26 名前:名無しさん@そうだ選挙に行こう [sage]:2007/07/29(日) 13:57:24 ID:zGmL4vpLO
幼稚園の頃、母の実家に遊びに行った時の事。
その家は母屋と別棟が少し離れていて、私たちは別棟に泊まっていた。
ある晩、玄関をノックする音がするので
「誰?」と聞いたが返事が無い。インターホンを押して「はい」と言ってみたがやはり返事が無い。

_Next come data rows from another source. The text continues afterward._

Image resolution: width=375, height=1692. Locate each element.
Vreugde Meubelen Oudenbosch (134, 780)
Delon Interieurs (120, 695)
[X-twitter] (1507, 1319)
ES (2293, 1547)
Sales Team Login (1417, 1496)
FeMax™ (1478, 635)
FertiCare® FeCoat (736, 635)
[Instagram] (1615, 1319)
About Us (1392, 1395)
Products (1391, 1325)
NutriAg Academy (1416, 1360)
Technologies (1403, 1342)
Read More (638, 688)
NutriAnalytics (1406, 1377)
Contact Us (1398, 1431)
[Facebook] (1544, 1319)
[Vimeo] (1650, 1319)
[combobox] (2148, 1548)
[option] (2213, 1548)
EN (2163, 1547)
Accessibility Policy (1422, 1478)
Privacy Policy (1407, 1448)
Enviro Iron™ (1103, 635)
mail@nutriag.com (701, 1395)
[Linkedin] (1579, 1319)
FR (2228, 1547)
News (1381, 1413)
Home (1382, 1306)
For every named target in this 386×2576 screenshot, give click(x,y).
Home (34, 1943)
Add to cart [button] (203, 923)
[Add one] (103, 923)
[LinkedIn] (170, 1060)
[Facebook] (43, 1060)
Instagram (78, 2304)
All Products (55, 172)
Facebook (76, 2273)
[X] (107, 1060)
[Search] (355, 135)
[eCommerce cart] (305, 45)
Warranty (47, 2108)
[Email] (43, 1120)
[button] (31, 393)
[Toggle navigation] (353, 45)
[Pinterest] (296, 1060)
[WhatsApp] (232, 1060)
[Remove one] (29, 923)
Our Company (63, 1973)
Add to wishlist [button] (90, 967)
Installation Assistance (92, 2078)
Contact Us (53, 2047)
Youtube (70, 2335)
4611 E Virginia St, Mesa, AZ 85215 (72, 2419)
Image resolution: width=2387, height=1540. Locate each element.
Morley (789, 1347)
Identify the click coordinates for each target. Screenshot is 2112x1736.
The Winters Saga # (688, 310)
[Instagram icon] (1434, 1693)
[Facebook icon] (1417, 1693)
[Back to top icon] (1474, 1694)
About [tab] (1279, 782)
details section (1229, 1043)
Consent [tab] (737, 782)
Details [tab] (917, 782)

それなのにまたノックの音がする。
変だな、と思いながらドアを開けると、その当時飼っていたフジという雑種犬がビスケットの包みをくわえて座っていた。ノックは前足でしたらしかった。包みにはよだれも牙の跡も付いていなかった。
内線電話で母屋のお祖母ちゃんに
「今フジが来たけど」
と話したら
「ああ、お前達に菓子持ってけ、って言いつけたんだよ」
と事もなげに言った。
犬はある程度の言葉を解すとは思うが、ビスケットの包みを汚さず、壊さずにそっとくわえ、きちんと玄関前に座ってノックをする犬は子供心にもかなり不思議だった。
フジは非常に賢い犬だったが、ある日突然ふらりと現れたのだという。その後またある日突然いなくなった。
しばらくして離れた街で車に乗っている時に祖父が見掛けたという。
「フジ」と声を掛けると懐かしそうに尻尾を振ったが、そのままどこかへ走り去ったそうだ。